→ What is being asked: All lines from the one with "This screenshot has height=588, width=899." to the end of the listing below are to be transcribed exactly; both end lines are included, and no other lines are.

→ Records provided:
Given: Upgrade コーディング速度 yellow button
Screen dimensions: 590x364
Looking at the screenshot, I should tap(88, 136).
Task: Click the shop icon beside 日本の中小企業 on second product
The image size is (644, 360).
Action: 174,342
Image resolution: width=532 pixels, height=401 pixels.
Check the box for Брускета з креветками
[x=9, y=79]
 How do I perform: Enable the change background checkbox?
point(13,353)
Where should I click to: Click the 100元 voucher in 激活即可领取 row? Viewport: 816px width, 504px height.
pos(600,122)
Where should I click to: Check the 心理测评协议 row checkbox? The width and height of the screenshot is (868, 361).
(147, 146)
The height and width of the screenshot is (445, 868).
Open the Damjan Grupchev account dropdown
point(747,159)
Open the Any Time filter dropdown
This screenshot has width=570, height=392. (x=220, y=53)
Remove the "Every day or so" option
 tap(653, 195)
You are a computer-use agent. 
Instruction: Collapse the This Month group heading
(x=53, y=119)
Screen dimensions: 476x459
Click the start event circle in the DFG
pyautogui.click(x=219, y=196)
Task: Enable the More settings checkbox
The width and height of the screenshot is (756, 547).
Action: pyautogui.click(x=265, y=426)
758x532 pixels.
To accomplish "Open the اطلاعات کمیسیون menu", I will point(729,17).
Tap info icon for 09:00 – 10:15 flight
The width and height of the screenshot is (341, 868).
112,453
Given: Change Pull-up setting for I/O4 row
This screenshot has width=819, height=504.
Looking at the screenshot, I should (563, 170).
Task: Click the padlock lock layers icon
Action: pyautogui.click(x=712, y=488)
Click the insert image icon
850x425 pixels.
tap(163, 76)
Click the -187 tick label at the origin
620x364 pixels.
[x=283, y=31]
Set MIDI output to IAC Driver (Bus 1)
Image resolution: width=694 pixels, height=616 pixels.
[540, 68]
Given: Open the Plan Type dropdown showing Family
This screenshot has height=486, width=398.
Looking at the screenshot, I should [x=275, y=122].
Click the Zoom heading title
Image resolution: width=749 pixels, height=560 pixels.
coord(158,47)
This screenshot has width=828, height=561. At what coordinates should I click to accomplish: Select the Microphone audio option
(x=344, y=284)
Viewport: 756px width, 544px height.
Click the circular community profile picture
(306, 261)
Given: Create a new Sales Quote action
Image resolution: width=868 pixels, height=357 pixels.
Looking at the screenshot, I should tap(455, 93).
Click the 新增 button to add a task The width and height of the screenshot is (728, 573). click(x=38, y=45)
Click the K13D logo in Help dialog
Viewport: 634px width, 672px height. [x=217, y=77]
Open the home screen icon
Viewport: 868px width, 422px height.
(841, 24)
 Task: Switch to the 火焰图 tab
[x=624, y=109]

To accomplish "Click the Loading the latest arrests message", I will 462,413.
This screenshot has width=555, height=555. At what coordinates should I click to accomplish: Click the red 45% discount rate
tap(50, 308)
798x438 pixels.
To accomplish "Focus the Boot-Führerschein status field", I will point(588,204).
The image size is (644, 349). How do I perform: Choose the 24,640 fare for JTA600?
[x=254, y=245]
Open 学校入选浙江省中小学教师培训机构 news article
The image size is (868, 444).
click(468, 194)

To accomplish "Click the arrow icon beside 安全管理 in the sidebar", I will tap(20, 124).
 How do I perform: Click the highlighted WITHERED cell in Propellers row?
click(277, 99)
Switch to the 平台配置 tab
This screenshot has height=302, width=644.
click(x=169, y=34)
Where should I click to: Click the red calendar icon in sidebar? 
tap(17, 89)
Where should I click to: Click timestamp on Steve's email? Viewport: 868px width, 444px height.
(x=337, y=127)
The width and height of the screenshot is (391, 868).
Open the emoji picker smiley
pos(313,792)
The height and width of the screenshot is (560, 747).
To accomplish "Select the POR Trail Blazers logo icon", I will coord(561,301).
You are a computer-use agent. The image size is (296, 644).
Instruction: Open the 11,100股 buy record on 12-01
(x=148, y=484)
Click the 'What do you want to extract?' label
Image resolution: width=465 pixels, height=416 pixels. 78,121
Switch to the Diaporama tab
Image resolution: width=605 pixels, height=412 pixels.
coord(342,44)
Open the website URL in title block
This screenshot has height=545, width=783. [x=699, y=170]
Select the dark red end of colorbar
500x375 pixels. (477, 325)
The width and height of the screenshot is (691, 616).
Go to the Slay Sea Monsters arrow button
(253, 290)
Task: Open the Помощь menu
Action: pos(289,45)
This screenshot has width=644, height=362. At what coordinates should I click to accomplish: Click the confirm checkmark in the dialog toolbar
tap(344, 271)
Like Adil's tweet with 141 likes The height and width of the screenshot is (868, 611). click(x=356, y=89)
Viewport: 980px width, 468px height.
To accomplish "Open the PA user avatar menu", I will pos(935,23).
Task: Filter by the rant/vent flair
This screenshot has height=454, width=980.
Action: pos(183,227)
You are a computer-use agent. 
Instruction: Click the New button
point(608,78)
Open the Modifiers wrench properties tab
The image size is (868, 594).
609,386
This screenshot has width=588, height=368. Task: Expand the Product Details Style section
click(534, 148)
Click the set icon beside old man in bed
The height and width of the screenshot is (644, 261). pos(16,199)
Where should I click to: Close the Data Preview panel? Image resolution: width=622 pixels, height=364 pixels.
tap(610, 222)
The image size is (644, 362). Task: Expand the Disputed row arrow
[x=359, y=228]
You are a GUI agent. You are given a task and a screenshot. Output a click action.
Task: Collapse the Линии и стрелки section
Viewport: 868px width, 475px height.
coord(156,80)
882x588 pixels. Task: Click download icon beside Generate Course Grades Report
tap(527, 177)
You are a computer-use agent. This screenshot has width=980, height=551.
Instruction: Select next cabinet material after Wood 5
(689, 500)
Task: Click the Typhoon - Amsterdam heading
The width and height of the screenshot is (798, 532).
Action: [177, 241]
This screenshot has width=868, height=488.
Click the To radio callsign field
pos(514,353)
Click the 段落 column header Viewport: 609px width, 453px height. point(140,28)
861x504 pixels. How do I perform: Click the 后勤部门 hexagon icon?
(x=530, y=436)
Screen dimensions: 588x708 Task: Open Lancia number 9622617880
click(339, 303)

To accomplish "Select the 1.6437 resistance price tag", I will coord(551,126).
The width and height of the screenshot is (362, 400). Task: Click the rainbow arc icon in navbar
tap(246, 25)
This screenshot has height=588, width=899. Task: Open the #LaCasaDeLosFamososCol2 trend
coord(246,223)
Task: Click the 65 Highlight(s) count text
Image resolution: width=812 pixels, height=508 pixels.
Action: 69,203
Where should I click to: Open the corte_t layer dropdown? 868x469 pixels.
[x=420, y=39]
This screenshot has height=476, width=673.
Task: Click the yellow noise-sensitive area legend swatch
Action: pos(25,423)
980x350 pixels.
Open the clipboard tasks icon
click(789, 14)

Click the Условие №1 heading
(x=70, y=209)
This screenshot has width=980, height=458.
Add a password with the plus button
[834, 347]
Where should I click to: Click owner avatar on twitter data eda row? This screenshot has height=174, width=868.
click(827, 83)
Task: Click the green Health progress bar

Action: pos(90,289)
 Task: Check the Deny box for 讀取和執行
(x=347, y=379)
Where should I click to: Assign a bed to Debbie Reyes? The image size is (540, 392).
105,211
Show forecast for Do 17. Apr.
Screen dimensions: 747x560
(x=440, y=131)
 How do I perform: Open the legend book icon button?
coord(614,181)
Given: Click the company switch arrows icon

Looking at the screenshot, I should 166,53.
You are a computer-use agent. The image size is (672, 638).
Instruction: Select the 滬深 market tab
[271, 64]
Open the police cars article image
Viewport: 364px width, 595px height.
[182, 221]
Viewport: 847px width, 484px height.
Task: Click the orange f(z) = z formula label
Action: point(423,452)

→ Solution below:
This screenshot has height=588, width=899. Task: Open the #LaCasaDeLosFamososCol2 trend
coord(246,223)
Task: Click the 65 Highlight(s) count text
Image resolution: width=812 pixels, height=508 pixels.
Action: 69,203
Where should I click to: Open the corte_t layer dropdown? 868x469 pixels.
[x=420, y=39]
This screenshot has height=476, width=673.
Task: Click the yellow noise-sensitive area legend swatch
Action: pos(25,423)
980x350 pixels.
Open the clipboard tasks icon
click(789, 14)

Click the Условие №1 heading
(x=70, y=209)
This screenshot has width=980, height=458.
Add a password with the plus button
[834, 347]
Where should I click to: Click owner avatar on twitter data eda row? This screenshot has height=174, width=868.
click(827, 83)
Task: Click the green Health progress bar

Action: pos(90,289)
 Task: Check the Deny box for 讀取和執行
(x=347, y=379)
Where should I click to: Assign a bed to Debbie Reyes? The image size is (540, 392).
105,211
Show forecast for Do 17. Apr.
Screen dimensions: 747x560
(x=440, y=131)
 How do I perform: Open the legend book icon button?
coord(614,181)
Given: Click the company switch arrows icon

Looking at the screenshot, I should 166,53.
You are a computer-use agent. The image size is (672, 638).
Instruction: Select the 滬深 market tab
[271, 64]
Open the police cars article image
Viewport: 364px width, 595px height.
[182, 221]
Viewport: 847px width, 484px height.
Task: Click the orange f(z) = z formula label
Action: point(423,452)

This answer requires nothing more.